(Recorded data)
■ ■ ■

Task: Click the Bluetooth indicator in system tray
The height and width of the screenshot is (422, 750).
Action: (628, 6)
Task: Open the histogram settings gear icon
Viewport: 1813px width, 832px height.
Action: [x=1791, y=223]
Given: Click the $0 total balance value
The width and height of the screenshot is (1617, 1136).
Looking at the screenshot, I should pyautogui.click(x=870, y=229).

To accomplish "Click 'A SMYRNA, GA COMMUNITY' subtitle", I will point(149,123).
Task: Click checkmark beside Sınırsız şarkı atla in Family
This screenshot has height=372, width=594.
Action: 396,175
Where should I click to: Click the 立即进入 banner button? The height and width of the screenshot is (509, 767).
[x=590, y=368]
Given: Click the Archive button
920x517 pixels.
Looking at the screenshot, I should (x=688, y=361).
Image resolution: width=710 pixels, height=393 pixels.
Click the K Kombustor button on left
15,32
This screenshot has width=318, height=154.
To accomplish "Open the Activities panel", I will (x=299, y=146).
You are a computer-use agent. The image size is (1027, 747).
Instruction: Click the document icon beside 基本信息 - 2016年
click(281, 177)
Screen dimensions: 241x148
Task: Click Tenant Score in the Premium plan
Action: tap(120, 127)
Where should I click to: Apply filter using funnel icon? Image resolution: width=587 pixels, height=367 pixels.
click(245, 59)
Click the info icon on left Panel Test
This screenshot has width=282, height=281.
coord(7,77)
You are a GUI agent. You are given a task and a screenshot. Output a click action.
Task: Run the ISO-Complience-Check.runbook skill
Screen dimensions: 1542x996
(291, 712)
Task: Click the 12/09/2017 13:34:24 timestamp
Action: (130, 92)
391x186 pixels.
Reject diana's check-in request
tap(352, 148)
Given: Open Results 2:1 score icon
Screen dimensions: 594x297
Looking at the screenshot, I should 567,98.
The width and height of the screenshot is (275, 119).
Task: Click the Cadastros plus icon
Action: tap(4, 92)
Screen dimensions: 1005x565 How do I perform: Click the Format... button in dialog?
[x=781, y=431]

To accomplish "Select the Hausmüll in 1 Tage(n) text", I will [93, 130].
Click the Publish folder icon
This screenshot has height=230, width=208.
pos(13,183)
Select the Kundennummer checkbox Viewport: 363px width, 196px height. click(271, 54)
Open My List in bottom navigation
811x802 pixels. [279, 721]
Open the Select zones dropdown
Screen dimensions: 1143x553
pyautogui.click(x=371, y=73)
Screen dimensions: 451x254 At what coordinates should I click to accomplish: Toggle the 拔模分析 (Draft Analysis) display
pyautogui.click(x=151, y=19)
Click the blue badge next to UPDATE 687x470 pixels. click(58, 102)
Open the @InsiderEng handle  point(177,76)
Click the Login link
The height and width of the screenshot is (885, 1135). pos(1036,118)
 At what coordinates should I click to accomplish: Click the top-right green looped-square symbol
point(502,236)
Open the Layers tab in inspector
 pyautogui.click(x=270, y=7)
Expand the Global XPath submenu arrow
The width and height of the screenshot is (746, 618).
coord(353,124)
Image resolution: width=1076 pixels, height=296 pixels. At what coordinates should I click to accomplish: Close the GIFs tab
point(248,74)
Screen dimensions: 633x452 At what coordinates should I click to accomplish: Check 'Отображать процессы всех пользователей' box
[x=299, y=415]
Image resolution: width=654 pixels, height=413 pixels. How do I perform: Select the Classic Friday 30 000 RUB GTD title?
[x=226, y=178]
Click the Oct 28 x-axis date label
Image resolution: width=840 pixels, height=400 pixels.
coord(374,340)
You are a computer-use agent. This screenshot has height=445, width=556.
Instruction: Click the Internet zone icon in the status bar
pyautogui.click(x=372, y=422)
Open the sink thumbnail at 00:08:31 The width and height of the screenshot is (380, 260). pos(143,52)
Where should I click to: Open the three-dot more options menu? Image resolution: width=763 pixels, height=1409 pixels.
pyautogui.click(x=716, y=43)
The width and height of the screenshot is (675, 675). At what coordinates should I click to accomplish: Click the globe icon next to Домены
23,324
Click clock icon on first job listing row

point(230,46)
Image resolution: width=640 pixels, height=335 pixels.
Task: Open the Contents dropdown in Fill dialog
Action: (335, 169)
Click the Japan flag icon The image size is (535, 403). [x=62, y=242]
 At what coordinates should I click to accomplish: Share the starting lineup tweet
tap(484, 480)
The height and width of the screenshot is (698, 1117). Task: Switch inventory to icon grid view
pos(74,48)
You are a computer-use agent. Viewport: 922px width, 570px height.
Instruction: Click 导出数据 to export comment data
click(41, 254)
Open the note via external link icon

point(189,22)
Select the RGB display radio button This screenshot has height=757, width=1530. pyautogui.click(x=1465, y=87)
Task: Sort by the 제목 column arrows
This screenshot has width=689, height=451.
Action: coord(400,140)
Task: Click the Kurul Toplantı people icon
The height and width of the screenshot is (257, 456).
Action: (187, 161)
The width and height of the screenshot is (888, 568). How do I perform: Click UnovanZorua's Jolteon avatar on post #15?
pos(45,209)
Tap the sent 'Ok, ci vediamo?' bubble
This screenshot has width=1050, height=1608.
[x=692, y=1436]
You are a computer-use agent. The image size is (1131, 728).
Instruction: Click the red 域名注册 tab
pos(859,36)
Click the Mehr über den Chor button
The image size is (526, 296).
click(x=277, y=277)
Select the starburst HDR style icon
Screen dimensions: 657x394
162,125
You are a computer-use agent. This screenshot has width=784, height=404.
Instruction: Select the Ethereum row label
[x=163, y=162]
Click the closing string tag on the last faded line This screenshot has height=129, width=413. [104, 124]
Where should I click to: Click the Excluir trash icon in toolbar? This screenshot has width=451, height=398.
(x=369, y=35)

■ ■ ■

> [Work task]:
Transcribe the records. Keep every word exactly as it stands.

> [Task answer]:
Task: Click the Bluetooth indicator in system tray
The height and width of the screenshot is (422, 750).
Action: (628, 6)
Task: Open the histogram settings gear icon
Viewport: 1813px width, 832px height.
Action: [x=1791, y=223]
Given: Click the $0 total balance value
The width and height of the screenshot is (1617, 1136).
Looking at the screenshot, I should pyautogui.click(x=870, y=229).

To accomplish "Click 'A SMYRNA, GA COMMUNITY' subtitle", I will point(149,123).
Task: Click checkmark beside Sınırsız şarkı atla in Family
This screenshot has height=372, width=594.
Action: 396,175
Where should I click to: Click the 立即进入 banner button? The height and width of the screenshot is (509, 767).
[x=590, y=368]
Given: Click the Archive button
920x517 pixels.
Looking at the screenshot, I should (x=688, y=361).
Image resolution: width=710 pixels, height=393 pixels.
Click the K Kombustor button on left
15,32
This screenshot has width=318, height=154.
To accomplish "Open the Activities panel", I will (x=299, y=146).
You are a computer-use agent. The image size is (1027, 747).
Instruction: Click the document icon beside 基本信息 - 2016年
click(281, 177)
Screen dimensions: 241x148
Task: Click Tenant Score in the Premium plan
Action: tap(120, 127)
Where should I click to: Apply filter using funnel icon? Image resolution: width=587 pixels, height=367 pixels.
click(245, 59)
Click the info icon on left Panel Test
This screenshot has width=282, height=281.
coord(7,77)
You are a GUI agent. You are given a task and a screenshot. Output a click action.
Task: Run the ISO-Complience-Check.runbook skill
Screen dimensions: 1542x996
(291, 712)
Task: Click the 12/09/2017 13:34:24 timestamp
Action: (130, 92)
391x186 pixels.
Reject diana's check-in request
tap(352, 148)
Given: Open Results 2:1 score icon
Screen dimensions: 594x297
Looking at the screenshot, I should 567,98.
The width and height of the screenshot is (275, 119).
Task: Click the Cadastros plus icon
Action: tap(4, 92)
Screen dimensions: 1005x565 How do I perform: Click the Format... button in dialog?
[x=781, y=431]

To accomplish "Select the Hausmüll in 1 Tage(n) text", I will [93, 130].
Click the Publish folder icon
This screenshot has height=230, width=208.
pos(13,183)
Select the Kundennummer checkbox Viewport: 363px width, 196px height. click(271, 54)
Open My List in bottom navigation
811x802 pixels. [279, 721]
Open the Select zones dropdown
Screen dimensions: 1143x553
pyautogui.click(x=371, y=73)
Screen dimensions: 451x254 At what coordinates should I click to accomplish: Toggle the 拔模分析 (Draft Analysis) display
pyautogui.click(x=151, y=19)
Click the blue badge next to UPDATE 687x470 pixels. click(58, 102)
Open the @InsiderEng handle  point(177,76)
Click the Login link
The height and width of the screenshot is (885, 1135). pos(1036,118)
 At what coordinates should I click to accomplish: Click the top-right green looped-square symbol
point(502,236)
Open the Layers tab in inspector
 pyautogui.click(x=270, y=7)
Expand the Global XPath submenu arrow
The width and height of the screenshot is (746, 618).
coord(353,124)
Image resolution: width=1076 pixels, height=296 pixels. At what coordinates should I click to accomplish: Close the GIFs tab
point(248,74)
Screen dimensions: 633x452 At what coordinates should I click to accomplish: Check 'Отображать процессы всех пользователей' box
[x=299, y=415]
Image resolution: width=654 pixels, height=413 pixels. How do I perform: Select the Classic Friday 30 000 RUB GTD title?
[x=226, y=178]
Click the Oct 28 x-axis date label
Image resolution: width=840 pixels, height=400 pixels.
coord(374,340)
You are a computer-use agent. This screenshot has height=445, width=556.
Instruction: Click the Internet zone icon in the status bar
pyautogui.click(x=372, y=422)
Open the sink thumbnail at 00:08:31 The width and height of the screenshot is (380, 260). pos(143,52)
Where should I click to: Open the three-dot more options menu? Image resolution: width=763 pixels, height=1409 pixels.
pyautogui.click(x=716, y=43)
The width and height of the screenshot is (675, 675). At what coordinates should I click to accomplish: Click the globe icon next to Домены
23,324
Click clock icon on first job listing row

point(230,46)
Image resolution: width=640 pixels, height=335 pixels.
Task: Open the Contents dropdown in Fill dialog
Action: (335, 169)
Click the Japan flag icon The image size is (535, 403). [x=62, y=242]
 At what coordinates should I click to accomplish: Share the starting lineup tweet
tap(484, 480)
The height and width of the screenshot is (698, 1117). Task: Switch inventory to icon grid view
pos(74,48)
You are a computer-use agent. Viewport: 922px width, 570px height.
Instruction: Click 导出数据 to export comment data
click(41, 254)
Open the note via external link icon

point(189,22)
Select the RGB display radio button This screenshot has height=757, width=1530. pyautogui.click(x=1465, y=87)
Task: Sort by the 제목 column arrows
This screenshot has width=689, height=451.
Action: coord(400,140)
Task: Click the Kurul Toplantı people icon
The height and width of the screenshot is (257, 456).
Action: (187, 161)
The width and height of the screenshot is (888, 568). How do I perform: Click UnovanZorua's Jolteon avatar on post #15?
pos(45,209)
Tap the sent 'Ok, ci vediamo?' bubble
This screenshot has width=1050, height=1608.
[x=692, y=1436]
You are a computer-use agent. The image size is (1131, 728).
Instruction: Click the red 域名注册 tab
pos(859,36)
Click the Mehr über den Chor button
The image size is (526, 296).
click(x=277, y=277)
Select the starburst HDR style icon
Screen dimensions: 657x394
162,125
You are a computer-use agent. This screenshot has width=784, height=404.
Instruction: Select the Ethereum row label
[x=163, y=162]
Click the closing string tag on the last faded line This screenshot has height=129, width=413. [104, 124]
Where should I click to: Click the Excluir trash icon in toolbar? This screenshot has width=451, height=398.
(x=369, y=35)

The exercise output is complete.